Half a million people intend to use pension to repay mortgage

News at Oakhill | 01/09/2015


Over half a million people in the UK intend to use all or part of their pension to help repay their mortgage balance, reveals new research from specialist insurer Partnership.

While the majority of 40 to 70-year olds with mortgages intend to meet their obligations via monthly repayments (71%) and additional lump sum contributions (25%), up to 9% or 631,000 intend to use either their entire retirement savings pot or tax free cash to repay their mortgage.

Some 8% say that they intend to rely on an inheritance to repay the outstanding balance on their property and 7% confess they don't know how they will meet their obligations.

Andrew Megson, managing director of retirement at Partnership, said: "While it is still shocking that over half a million people in the UK intend to use all or part of their retirement savings to repay their mortgage, it has fallen from over 1 million in 2014.

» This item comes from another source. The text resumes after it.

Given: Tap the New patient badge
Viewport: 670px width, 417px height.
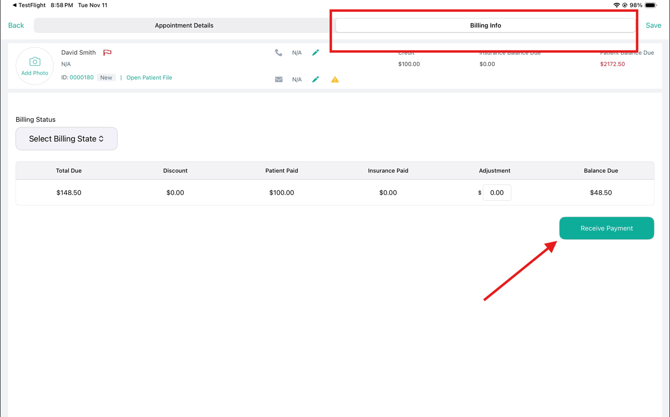Looking at the screenshot, I should tap(106, 77).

"This is fascinating as it suggests that the pension freedoms which allow people to access their entire pension in cash have encouraged people to take a more holistic view of how they use their pension rather than focusing on one-off expenditure.

"This in turn appears to have focused peoples' minds on paying off their home loan before they retirement.

"The work that the lenders have done in communicating with interest-only mortgage customers about their options and obligations is also likely to have had a positive impact as it will have encouraged more people to move to capital repayment.

"That said, while a debt-free retirement is the ideal, some people may find they reach traditional retirement age with an outstanding balance.

"Using their pension may well seem like an option but it is not the only option as working longer, downsizing or considering a lifetime mortgage may be more appropriate.


"Ideally, pension savings should be used to provide an income in retirement, and with the state pension only providing a very basic safety net, making this choice could lead to hardship in later life."